INTELEJENNEWS.COM –
Merangin, Jambi – Inspektorat Kabupaten Merangin, melalui Irban 2, melaporkan bahwa Kepala Desa Renah Medan tidak mengindahkan panggilan terkait dugaan penyelewengan Dana Desa Tahun Anggaran 2023. Hal ini diungkapkan oleh Arif Budiman dari Irban 2, yang mengonfirmasi bahwa pemanggilan tersebut sudah dilakukan, namun Kepala Desa Renah Medan tidak hadir.
“Ya, benar dindo, ada sebelas kepala desa yang kami panggil, dan hanya Kepala Desa Renah Medan yang tidak memenuhi panggilan,” ujar Arif Budiman, Selasa (21/1/2025).
Menurutnya, total kepala desa di Kecamatan Renah Pembarap berjumlah 12 orang. Dari semua yang dipanggil, hanya satu yang tidak hadir, yakni Kepala Desa Renah Medan, yang dianggap sebagai tindakan pembangkangan.
“Ini sangat disayangkan karena tindakan tersebut membuat kami merasa tidak dihargai sebagai lembaga pengawasan di tingkat kabupaten,” tambah Arif Budiman.
Aturan Hukum yang Berlaku
1. Undang-Undang Nomor 6 Tahun 2014 tentang Desa
Pasal 26 ayat (4) huruf d menyebutkan bahwa kepala desa berkewajiban untuk menaati dan melaksanakan seluruh ketentuan peraturan perundang-undangan, termasuk memenuhi panggilan aparat pengawas.

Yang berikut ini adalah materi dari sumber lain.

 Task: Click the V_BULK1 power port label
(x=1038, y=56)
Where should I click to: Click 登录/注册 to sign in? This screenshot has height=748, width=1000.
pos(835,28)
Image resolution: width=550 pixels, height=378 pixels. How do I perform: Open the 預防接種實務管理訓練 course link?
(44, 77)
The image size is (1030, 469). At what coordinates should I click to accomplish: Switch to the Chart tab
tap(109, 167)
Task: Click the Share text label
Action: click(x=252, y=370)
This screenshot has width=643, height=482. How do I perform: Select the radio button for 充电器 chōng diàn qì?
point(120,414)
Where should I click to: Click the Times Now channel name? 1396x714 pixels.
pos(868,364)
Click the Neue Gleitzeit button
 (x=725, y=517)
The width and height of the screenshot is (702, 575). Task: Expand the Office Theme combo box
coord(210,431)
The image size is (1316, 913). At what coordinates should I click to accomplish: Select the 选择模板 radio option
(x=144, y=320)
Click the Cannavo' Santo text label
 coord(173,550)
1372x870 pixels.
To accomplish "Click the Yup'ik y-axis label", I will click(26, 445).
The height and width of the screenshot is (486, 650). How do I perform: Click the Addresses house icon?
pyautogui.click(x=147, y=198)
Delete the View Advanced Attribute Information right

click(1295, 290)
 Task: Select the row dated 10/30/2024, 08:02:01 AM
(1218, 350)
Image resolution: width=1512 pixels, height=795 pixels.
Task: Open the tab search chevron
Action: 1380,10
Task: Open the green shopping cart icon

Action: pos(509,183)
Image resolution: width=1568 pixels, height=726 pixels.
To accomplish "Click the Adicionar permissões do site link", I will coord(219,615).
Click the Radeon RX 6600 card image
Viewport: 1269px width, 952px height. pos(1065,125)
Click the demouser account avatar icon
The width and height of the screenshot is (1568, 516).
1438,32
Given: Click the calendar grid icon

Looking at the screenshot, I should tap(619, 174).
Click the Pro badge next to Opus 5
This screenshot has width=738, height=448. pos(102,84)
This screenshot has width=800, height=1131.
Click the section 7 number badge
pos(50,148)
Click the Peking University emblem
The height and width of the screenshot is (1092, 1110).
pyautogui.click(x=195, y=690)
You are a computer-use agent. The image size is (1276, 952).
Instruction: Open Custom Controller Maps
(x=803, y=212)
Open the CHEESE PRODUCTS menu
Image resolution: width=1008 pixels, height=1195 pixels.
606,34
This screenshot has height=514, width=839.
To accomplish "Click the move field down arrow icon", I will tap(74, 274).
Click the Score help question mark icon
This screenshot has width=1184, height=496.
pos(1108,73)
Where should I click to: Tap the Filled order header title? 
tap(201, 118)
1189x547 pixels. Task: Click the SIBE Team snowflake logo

2. Undang-Undang Nomor 30 Tahun 2014 tentang Administrasi Pemerintahan
Kepala desa yang tidak kooperatif dalam proses pemeriksaan dapat dikenai sanksi administratif hingga pemberhentian sementara.
3. Peraturan Menteri Dalam Negeri (Permendagri) Nomor 20 Tahun 2018 tentang Pengelolaan Keuangan Desa
Mengatur tentang tanggung jawab kepala desa dalam mengelola dana desa secara transparan dan akuntabel.
Inspektorat Kabupaten Merangin menegaskan akan menindaklanjuti kasus ini dan memberikan sanksi jika ditemukan pelanggaran serius. Diharapkan Kepala Desa Renah Medan segera memenuhi panggilan untuk memberikan klarifikasi.